Wednesday, Aug 6: 8:30 AM - 10:20 AM
0422
Invited Paper Session
Music City Center
Room: CC-207B
Applied
Yes
Main Sponsor
Health Policy Statistics Section
Co Sponsors
Biometrics Section
Section on Statistics in Defense and National Security
Presentations
The increasing availability of wearable sensor data presents new opportunities for population-scale risk prediction, which is particularly difficult for rare diseases. In this study, we leverage UK Biobank data (42,157 controls, 157 cases; 264,988 person-years of follow-up) to compare 12 traditional risk factors and 8 accelerometer-based physical measures for predicting incident Alzheimer's disease diagnoses in adults 65 years and older.
Cox proportional hazard models and a robust, data-driven variable selection procedure revealed that moderate-to-vigorous physical activity (MVPA) was the most informative modifiable predictor, improving model concordance beyond age and comorbidities such as diabetes. Additional sensitivity analyses were conducted to account for potential reverse causality. Results suggest that each 14.5-minute increase in daily MVPA was associated with a substantially lower hazard of Alzheimer's disease diagnosis (p = 0.0001), comparable to a two-year reduction in age.
While grounded in classical survival analysis, this methodology reflects core elements of AI frameworks, including algorithmic model selection and prediction-oriented evaluation. These approaches highlight how statistical methods contribute to the development of scalable, data-driven tools for disease monitoring and prevention.
:::::
Problems to work on:
a) Answer these questions using the session abstract:
(i) In which room is the session held?
(ii) How many cases does the UK Biobank data include?
(iii) What increase in daily MVPA is linked to a lower hazard of Alzheimer's disease diagnosis?
b) Name every section that the session abstract lists as a sponsor, whether main sponsor or co-sponsor.
c) In the session abstract, rewrite the passage between "While grounded in" and "monitoring and prevention.", inclusive, changing "scalable" to "extensible".
The data that follows is separate material and is unrelated to the session abstract.
:::::
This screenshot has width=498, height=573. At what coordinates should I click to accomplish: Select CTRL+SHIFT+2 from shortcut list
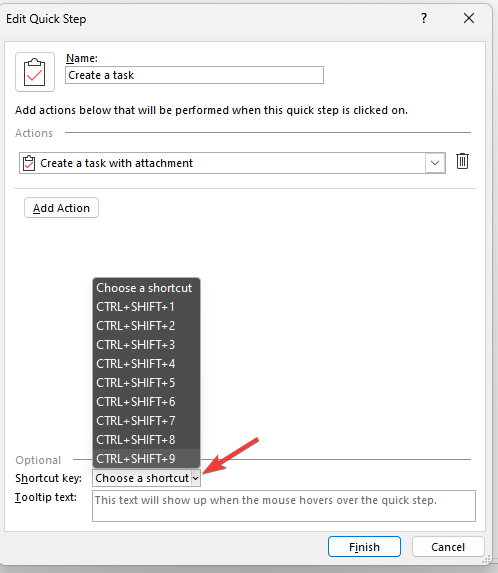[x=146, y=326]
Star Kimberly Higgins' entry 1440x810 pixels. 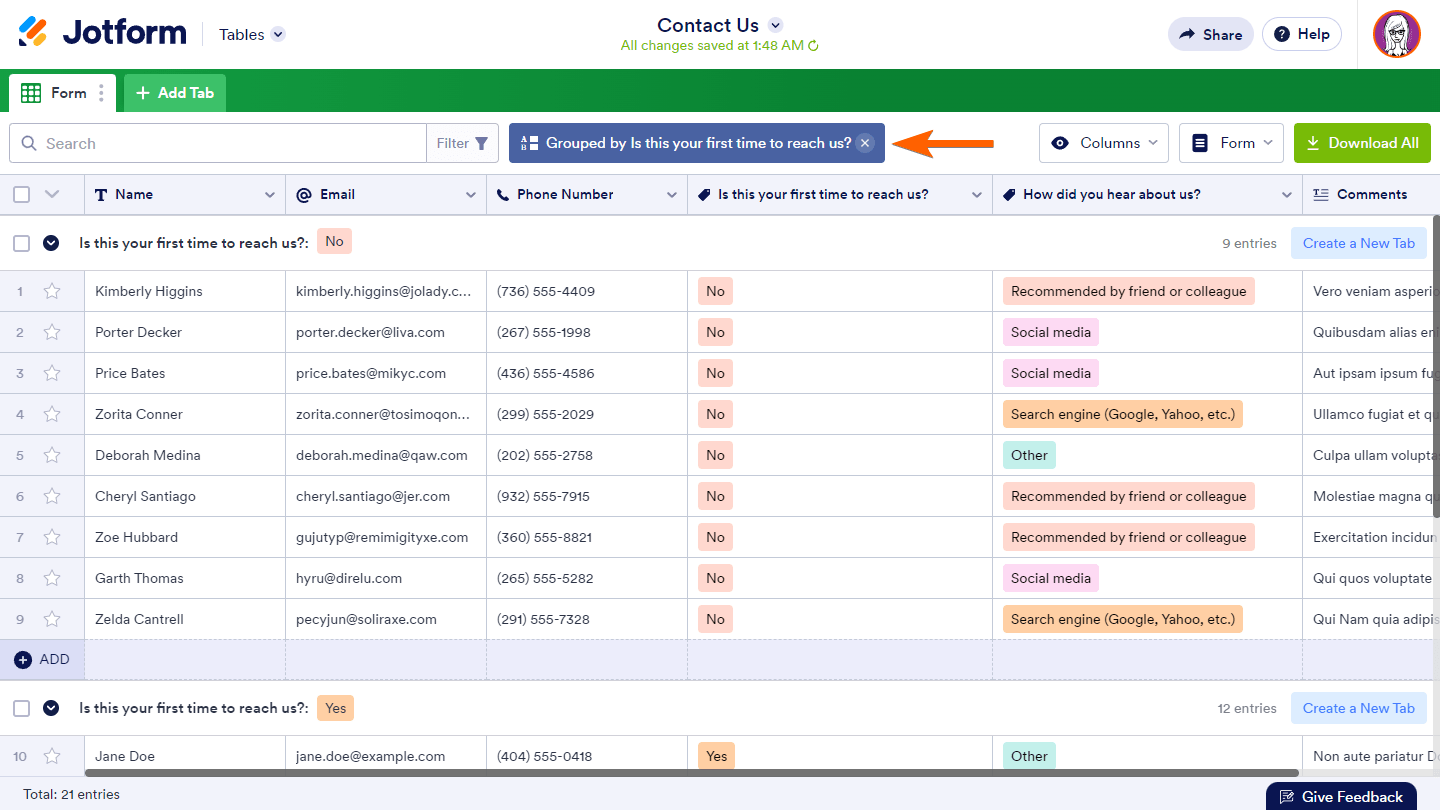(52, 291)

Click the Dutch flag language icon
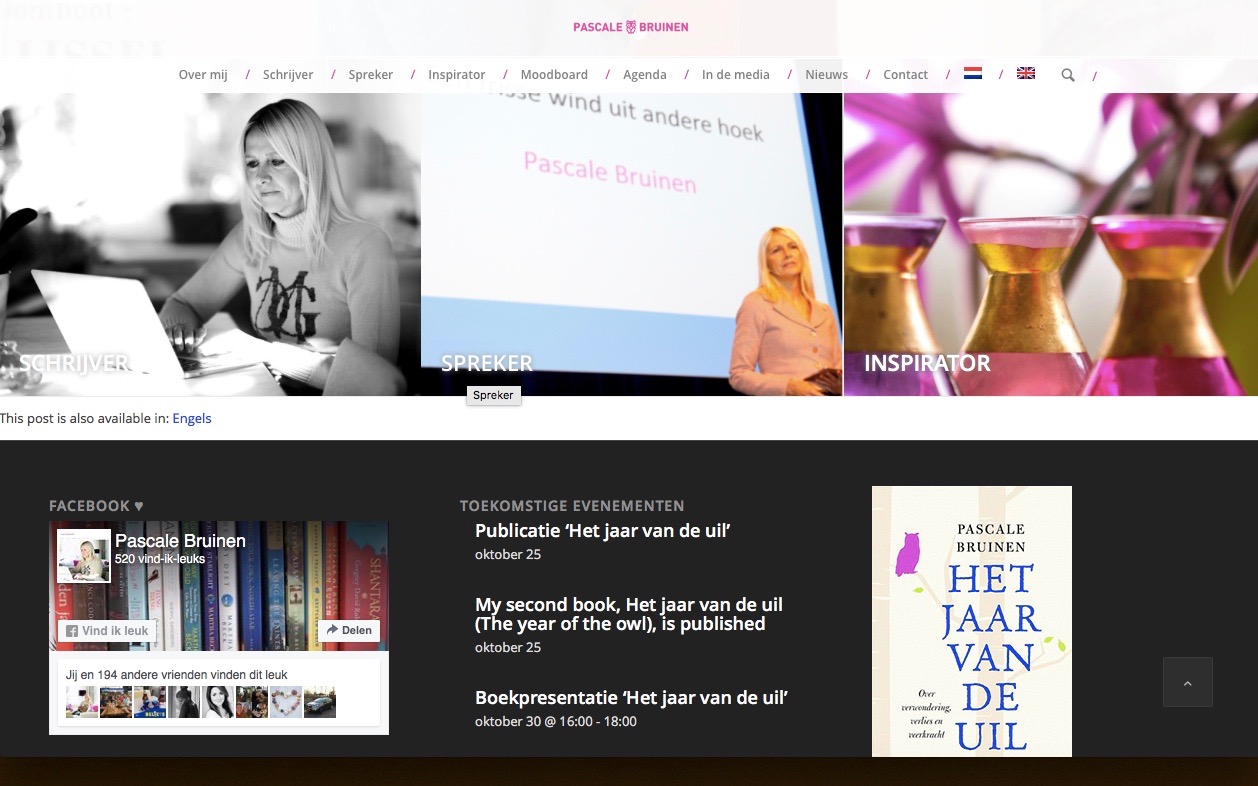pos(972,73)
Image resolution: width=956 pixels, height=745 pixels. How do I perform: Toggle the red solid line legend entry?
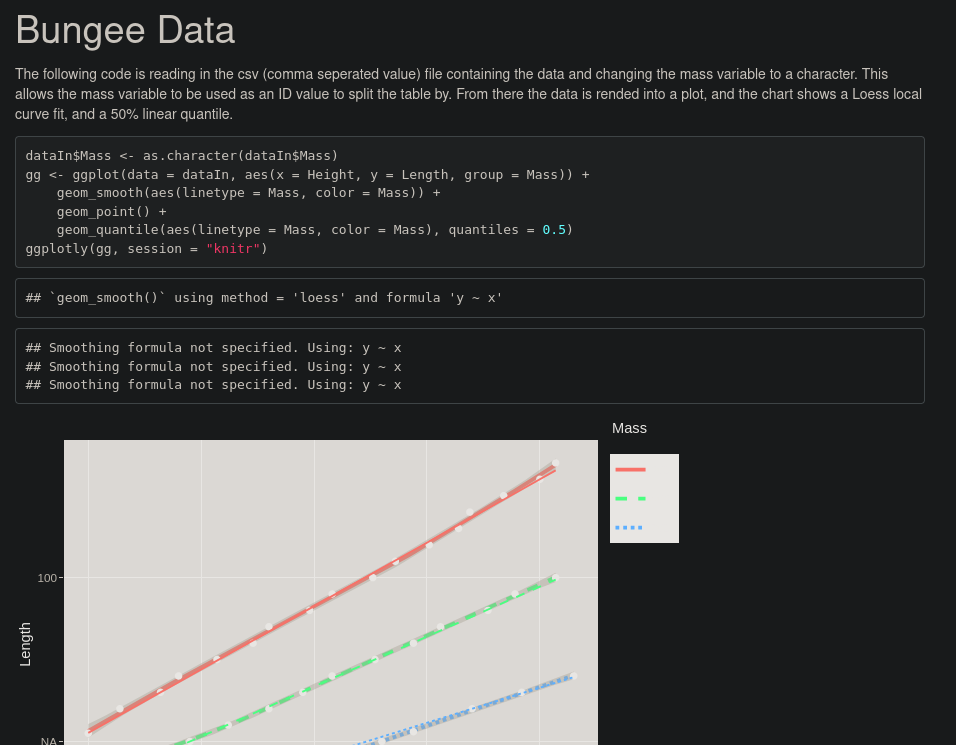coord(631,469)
:::::
Results by task:
a)
(i) Room CC-207B
(ii) 157 cases
(iii) A 14.5-minute increase

b)
Health Policy Statistics Section
Biometrics Section
Section on Statistics in Defense and National Security

c)
While grounded in classical survival analysis, this methodology reflects core elements of AI frameworks, including algorithmic model selection and prediction-oriented evaluation. These approaches highlight how statistical methods contribute to the development of extensible, data-driven tools for disease monitoring and prevention.